(Stored data)
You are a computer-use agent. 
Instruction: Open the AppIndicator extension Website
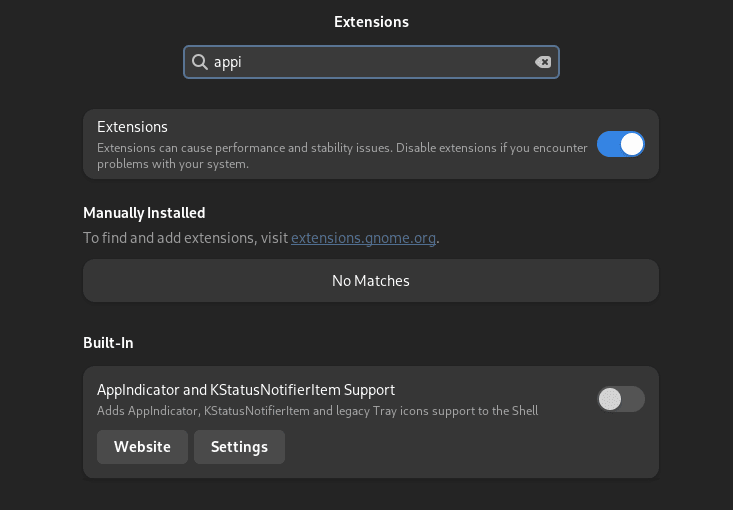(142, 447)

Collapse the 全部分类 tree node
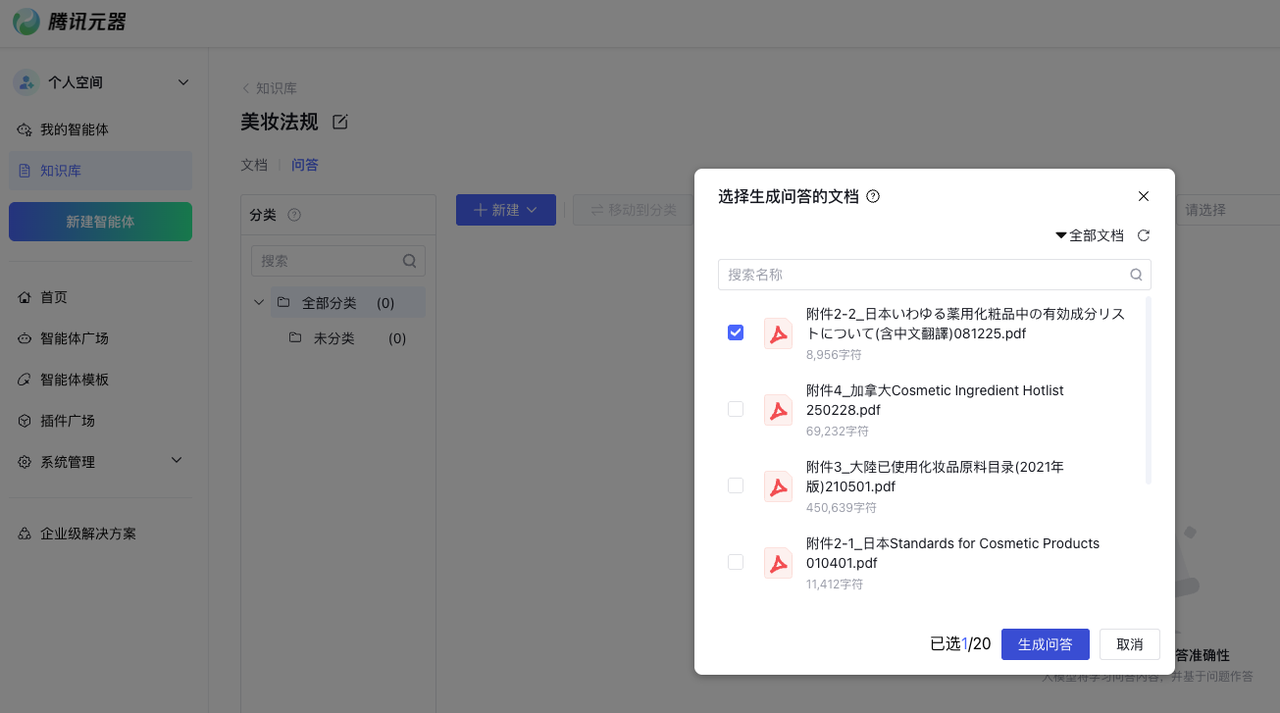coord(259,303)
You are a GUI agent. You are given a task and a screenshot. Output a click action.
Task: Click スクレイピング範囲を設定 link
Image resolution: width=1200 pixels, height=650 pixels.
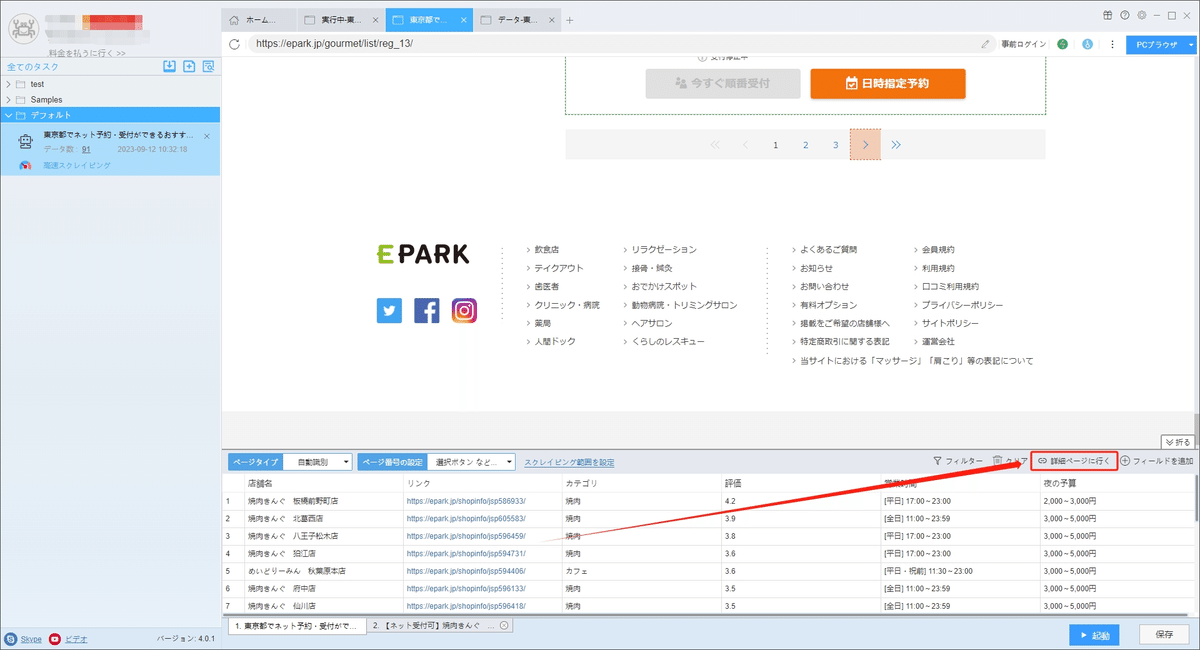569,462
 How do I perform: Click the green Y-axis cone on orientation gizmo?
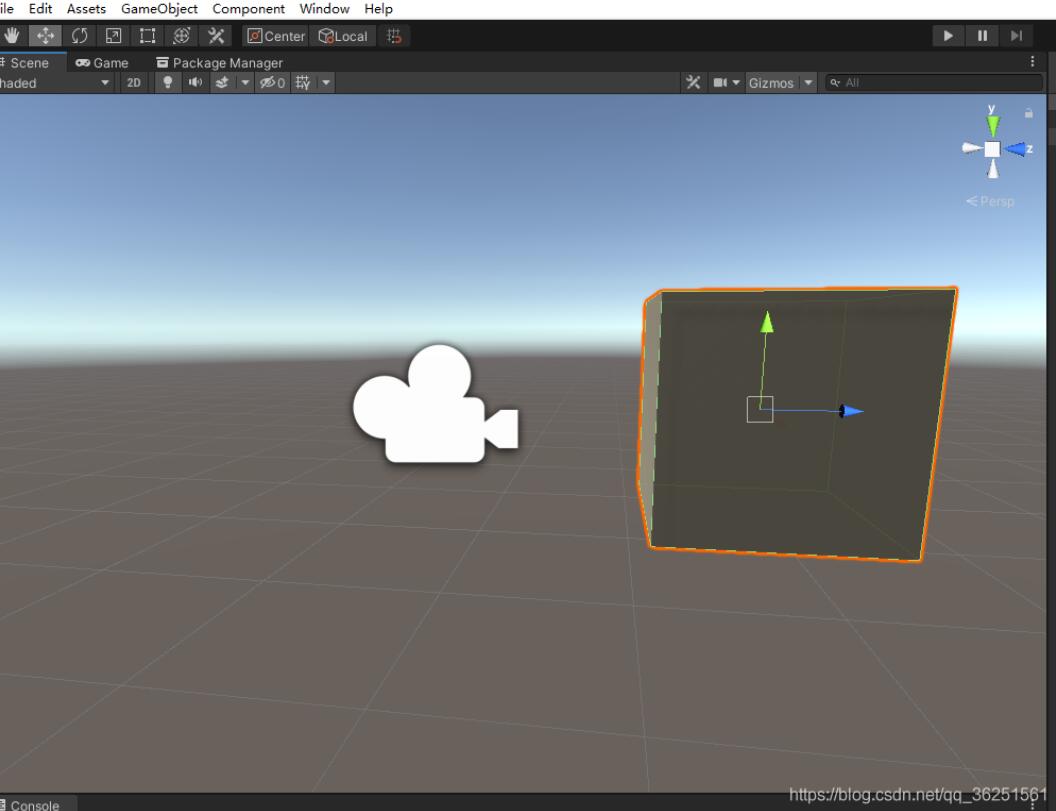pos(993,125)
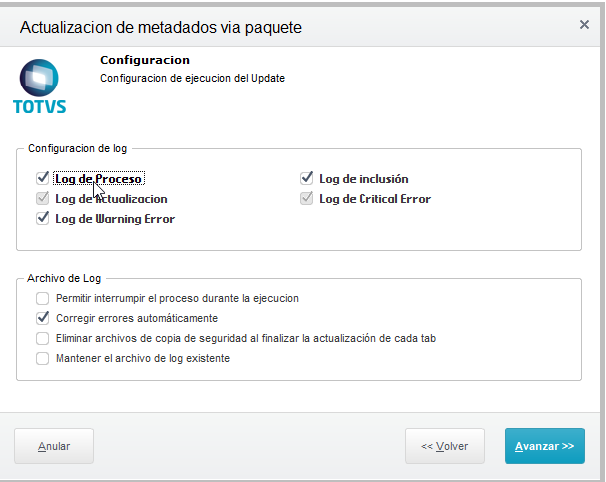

◆ WHAT YOU SHOULD DO: Could you restate every record above word for word, leaving the pictures out?

◆ RESULT OF THE EXERCISE:
You are a computer-use agent. 
Instruction: Open the AppIndicator extension Website
(142, 447)

Collapse the 全部分类 tree node
coord(259,303)
You are a GUI agent. You are given a task and a screenshot. Output a click action.
Task: Click スクレイピング範囲を設定 link
Image resolution: width=1200 pixels, height=650 pixels.
569,462
 How do I perform: Click the green Y-axis cone on orientation gizmo?
pos(993,125)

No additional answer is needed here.